Records for this task Block Start

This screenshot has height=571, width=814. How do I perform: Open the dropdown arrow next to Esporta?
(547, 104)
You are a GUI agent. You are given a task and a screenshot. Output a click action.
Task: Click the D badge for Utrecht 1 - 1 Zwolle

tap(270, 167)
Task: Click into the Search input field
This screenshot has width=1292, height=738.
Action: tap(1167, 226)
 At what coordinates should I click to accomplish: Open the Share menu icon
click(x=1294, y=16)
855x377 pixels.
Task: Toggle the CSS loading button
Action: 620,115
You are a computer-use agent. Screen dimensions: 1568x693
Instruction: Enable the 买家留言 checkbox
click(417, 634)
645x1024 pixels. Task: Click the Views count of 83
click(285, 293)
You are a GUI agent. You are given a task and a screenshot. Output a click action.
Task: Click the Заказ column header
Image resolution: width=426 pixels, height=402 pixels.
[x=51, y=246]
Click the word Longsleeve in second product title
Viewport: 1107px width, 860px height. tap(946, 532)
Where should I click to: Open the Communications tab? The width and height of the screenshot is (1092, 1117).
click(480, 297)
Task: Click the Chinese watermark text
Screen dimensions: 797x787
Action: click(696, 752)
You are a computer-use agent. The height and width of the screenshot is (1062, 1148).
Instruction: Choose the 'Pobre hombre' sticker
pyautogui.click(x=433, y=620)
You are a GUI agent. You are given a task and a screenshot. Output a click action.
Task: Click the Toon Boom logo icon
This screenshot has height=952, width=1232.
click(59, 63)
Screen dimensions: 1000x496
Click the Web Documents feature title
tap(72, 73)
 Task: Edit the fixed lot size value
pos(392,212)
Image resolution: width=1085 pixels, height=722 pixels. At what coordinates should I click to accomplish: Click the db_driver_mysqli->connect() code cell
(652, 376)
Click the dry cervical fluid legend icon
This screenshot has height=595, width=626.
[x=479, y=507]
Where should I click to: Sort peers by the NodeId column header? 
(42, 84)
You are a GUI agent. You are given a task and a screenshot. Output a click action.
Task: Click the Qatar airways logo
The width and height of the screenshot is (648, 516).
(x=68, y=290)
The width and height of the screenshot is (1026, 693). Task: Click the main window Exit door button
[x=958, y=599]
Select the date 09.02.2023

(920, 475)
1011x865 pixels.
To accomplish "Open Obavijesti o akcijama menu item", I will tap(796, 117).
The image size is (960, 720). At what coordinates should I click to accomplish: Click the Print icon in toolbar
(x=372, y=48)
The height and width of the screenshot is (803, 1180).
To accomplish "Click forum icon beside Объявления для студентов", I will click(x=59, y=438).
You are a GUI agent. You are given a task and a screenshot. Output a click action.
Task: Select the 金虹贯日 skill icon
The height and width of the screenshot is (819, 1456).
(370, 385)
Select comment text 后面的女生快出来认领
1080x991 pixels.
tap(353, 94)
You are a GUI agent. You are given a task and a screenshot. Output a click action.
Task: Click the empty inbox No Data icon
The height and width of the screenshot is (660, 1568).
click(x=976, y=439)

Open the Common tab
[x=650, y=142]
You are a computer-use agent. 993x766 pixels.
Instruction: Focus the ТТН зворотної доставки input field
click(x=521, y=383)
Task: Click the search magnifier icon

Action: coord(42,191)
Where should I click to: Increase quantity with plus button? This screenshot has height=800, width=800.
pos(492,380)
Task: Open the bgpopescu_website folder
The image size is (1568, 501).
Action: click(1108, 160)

Records for this task Block End

* [Problem details]
Retype only the stretch of lines above starting at the one with "This screenshot has width=1292, height=738." and stopping at the one with "1011x865 pixels.", exactly as written, with both kept.

* [Task solution]
This screenshot has width=1292, height=738.
Action: tap(1167, 226)
 At what coordinates should I click to accomplish: Open the Share menu icon
click(x=1294, y=16)
855x377 pixels.
Task: Toggle the CSS loading button
Action: 620,115
You are a computer-use agent. Screen dimensions: 1568x693
Instruction: Enable the 买家留言 checkbox
click(417, 634)
645x1024 pixels. Task: Click the Views count of 83
click(285, 293)
You are a GUI agent. You are given a task and a screenshot. Output a click action.
Task: Click the Заказ column header
Image resolution: width=426 pixels, height=402 pixels.
[x=51, y=246]
Click the word Longsleeve in second product title
Viewport: 1107px width, 860px height. tap(946, 532)
Where should I click to: Open the Communications tab? The width and height of the screenshot is (1092, 1117).
click(480, 297)
Task: Click the Chinese watermark text
Screen dimensions: 797x787
Action: click(696, 752)
You are a computer-use agent. The height and width of the screenshot is (1062, 1148).
Instruction: Choose the 'Pobre hombre' sticker
pyautogui.click(x=433, y=620)
You are a GUI agent. You are given a task and a screenshot. Output a click action.
Task: Click the Toon Boom logo icon
This screenshot has height=952, width=1232.
click(59, 63)
Screen dimensions: 1000x496
Click the Web Documents feature title
tap(72, 73)
 Task: Edit the fixed lot size value
pos(392,212)
Image resolution: width=1085 pixels, height=722 pixels. At what coordinates should I click to accomplish: Click the db_driver_mysqli->connect() code cell
(652, 376)
Click the dry cervical fluid legend icon
This screenshot has height=595, width=626.
[x=479, y=507]
Where should I click to: Sort peers by the NodeId column header? 
(42, 84)
You are a GUI agent. You are given a task and a screenshot. Output a click action.
Task: Click the Qatar airways logo
The width and height of the screenshot is (648, 516).
(x=68, y=290)
The width and height of the screenshot is (1026, 693). Task: Click the main window Exit door button
[x=958, y=599]
Select the date 09.02.2023

(920, 475)
1011x865 pixels.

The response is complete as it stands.